Entries for finding words and elements
(begin)

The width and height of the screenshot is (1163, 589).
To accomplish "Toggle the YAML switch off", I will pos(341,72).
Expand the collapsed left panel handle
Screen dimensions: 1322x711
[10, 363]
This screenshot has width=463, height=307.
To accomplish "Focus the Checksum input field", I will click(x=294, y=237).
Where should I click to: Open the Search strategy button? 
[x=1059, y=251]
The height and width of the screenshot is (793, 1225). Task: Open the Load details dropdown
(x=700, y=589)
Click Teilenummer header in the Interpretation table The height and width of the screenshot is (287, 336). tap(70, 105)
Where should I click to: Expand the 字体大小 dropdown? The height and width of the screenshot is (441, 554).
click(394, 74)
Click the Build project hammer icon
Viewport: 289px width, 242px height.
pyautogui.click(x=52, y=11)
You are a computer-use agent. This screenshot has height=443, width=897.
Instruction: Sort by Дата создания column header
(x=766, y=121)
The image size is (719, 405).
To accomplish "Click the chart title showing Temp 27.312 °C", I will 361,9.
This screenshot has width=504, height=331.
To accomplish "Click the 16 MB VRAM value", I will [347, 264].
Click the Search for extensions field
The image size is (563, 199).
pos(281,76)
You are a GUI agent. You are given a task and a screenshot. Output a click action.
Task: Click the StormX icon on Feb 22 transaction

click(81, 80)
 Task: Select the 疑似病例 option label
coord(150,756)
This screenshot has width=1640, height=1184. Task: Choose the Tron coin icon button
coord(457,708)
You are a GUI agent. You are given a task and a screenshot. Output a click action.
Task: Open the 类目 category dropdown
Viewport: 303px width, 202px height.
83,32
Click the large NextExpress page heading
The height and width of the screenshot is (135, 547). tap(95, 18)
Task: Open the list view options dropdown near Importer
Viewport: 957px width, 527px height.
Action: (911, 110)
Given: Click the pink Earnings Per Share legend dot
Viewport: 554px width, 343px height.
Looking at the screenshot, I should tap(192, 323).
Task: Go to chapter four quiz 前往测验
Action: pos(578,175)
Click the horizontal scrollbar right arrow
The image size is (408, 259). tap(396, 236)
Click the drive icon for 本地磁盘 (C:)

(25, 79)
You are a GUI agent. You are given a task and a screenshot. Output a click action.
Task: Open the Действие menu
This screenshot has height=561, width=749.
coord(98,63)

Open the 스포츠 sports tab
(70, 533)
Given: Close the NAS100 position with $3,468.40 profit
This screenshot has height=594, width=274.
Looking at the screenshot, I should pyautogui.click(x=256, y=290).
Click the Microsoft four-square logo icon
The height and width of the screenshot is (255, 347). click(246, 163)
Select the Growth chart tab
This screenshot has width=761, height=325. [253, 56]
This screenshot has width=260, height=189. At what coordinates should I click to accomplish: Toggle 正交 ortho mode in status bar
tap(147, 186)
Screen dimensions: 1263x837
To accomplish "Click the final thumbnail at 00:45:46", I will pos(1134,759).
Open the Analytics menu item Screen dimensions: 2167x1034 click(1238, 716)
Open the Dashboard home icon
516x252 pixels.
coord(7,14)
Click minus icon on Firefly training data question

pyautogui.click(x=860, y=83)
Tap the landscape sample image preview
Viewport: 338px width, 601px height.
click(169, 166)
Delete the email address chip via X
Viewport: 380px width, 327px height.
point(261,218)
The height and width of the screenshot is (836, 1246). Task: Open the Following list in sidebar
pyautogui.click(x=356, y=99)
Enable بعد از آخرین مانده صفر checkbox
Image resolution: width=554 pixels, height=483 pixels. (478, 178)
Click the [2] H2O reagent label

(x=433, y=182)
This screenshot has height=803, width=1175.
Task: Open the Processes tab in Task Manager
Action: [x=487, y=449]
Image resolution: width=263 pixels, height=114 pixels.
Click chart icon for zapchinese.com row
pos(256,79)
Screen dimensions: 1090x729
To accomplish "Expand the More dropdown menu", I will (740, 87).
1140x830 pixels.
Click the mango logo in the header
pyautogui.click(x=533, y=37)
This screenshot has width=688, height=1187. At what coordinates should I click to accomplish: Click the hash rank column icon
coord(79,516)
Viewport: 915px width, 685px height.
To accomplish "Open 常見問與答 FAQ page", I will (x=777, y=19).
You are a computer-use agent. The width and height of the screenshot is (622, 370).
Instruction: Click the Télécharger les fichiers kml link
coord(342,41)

(end)

Short task: Set out the rows above as a numbered list, and skip any blank lines.

Completed exercise:
1. The width and height of the screenshot is (1163, 589).
2. To accomplish "Toggle the YAML switch off", I will pos(341,72).
3. Expand the collapsed left panel handle
4. Screen dimensions: 1322x711
5. [10, 363]
6. This screenshot has width=463, height=307.
7. To accomplish "Focus the Checksum input field", I will click(x=294, y=237).
8. Where should I click to: Open the Search strategy button? 
9. [x=1059, y=251]
10. The height and width of the screenshot is (793, 1225). Task: Open the Load details dropdown
11. (x=700, y=589)
12. Click Teilenummer header in the Interpretation table The height and width of the screenshot is (287, 336). tap(70, 105)
13. Where should I click to: Expand the 字体大小 dropdown? The height and width of the screenshot is (441, 554).
14. click(394, 74)
15. Click the Build project hammer icon
16. Viewport: 289px width, 242px height.
17. pyautogui.click(x=52, y=11)
18. You are a computer-use agent. This screenshot has height=443, width=897.
19. Instruction: Sort by Дата создания column header
20. (x=766, y=121)
21. The image size is (719, 405).
22. To accomplish "Click the chart title showing Temp 27.312 °C", I will 361,9.
23. This screenshot has width=504, height=331.
24. To accomplish "Click the 16 MB VRAM value", I will [347, 264].
25. Click the Search for extensions field
26. The image size is (563, 199).
27. pos(281,76)
28. You are a GUI agent. You are given a task and a screenshot. Output a click action.
29. Task: Click the StormX icon on Feb 22 transaction
30. click(81, 80)
31.  Task: Select the 疑似病例 option label
32. coord(150,756)
33. This screenshot has width=1640, height=1184. Task: Choose the Tron coin icon button
34. coord(457,708)
35. You are a GUI agent. You are given a task and a screenshot. Output a click action.
36. Task: Open the 类目 category dropdown
37. Viewport: 303px width, 202px height.
38. 83,32
39. Click the large NextExpress page heading
40. The height and width of the screenshot is (135, 547). tap(95, 18)
41. Task: Open the list view options dropdown near Importer
42. Viewport: 957px width, 527px height.
43. Action: (911, 110)
44. Given: Click the pink Earnings Per Share legend dot
45. Viewport: 554px width, 343px height.
46. Looking at the screenshot, I should tap(192, 323).
47. Task: Go to chapter four quiz 前往测验
48. Action: pos(578,175)
49. Click the horizontal scrollbar right arrow
50. The image size is (408, 259). tap(396, 236)
51. Click the drive icon for 本地磁盘 (C:)
52. (25, 79)
53. You are a GUI agent. You are given a task and a screenshot. Output a click action.
54. Task: Open the Действие menu
55. This screenshot has height=561, width=749.
56. coord(98,63)
57. Open the 스포츠 sports tab
58. (70, 533)
59. Given: Close the NAS100 position with $3,468.40 profit
60. This screenshot has height=594, width=274.
61. Looking at the screenshot, I should pyautogui.click(x=256, y=290).
62. Click the Microsoft four-square logo icon
63. The height and width of the screenshot is (255, 347). click(246, 163)
64. Select the Growth chart tab
65. This screenshot has width=761, height=325. [253, 56]
66. This screenshot has width=260, height=189. At what coordinates should I click to accomplish: Toggle 正交 ortho mode in status bar
67. tap(147, 186)
68. Screen dimensions: 1263x837
69. To accomplish "Click the final thumbnail at 00:45:46", I will pos(1134,759).
70. Open the Analytics menu item Screen dimensions: 2167x1034 click(1238, 716)
71. Open the Dashboard home icon
72. 516x252 pixels.
73. coord(7,14)
74. Click minus icon on Firefly training data question
75. pyautogui.click(x=860, y=83)
76. Tap the landscape sample image preview
77. Viewport: 338px width, 601px height.
78. click(169, 166)
79. Delete the email address chip via X
80. Viewport: 380px width, 327px height.
81. point(261,218)
82. The height and width of the screenshot is (836, 1246). Task: Open the Following list in sidebar
83. pyautogui.click(x=356, y=99)
84. Enable بعد از آخرین مانده صفر checkbox
85. Image resolution: width=554 pixels, height=483 pixels. (478, 178)
86. Click the [2] H2O reagent label
87. (x=433, y=182)
88. This screenshot has height=803, width=1175.
89. Task: Open the Processes tab in Task Manager
90. Action: [x=487, y=449]
91. Image resolution: width=263 pixels, height=114 pixels.
92. Click chart icon for zapchinese.com row
93. pos(256,79)
94. Screen dimensions: 1090x729
95. To accomplish "Expand the More dropdown menu", I will (740, 87).
96. 1140x830 pixels.
97. Click the mango logo in the header
98. pyautogui.click(x=533, y=37)
99. This screenshot has width=688, height=1187. At what coordinates should I click to accomplish: Click the hash rank column icon
100. coord(79,516)
101. Viewport: 915px width, 685px height.
102. To accomplish "Open 常見問與答 FAQ page", I will (x=777, y=19).
103. You are a computer-use agent. The width and height of the screenshot is (622, 370).
104. Instruction: Click the Télécharger les fichiers kml link
105. coord(342,41)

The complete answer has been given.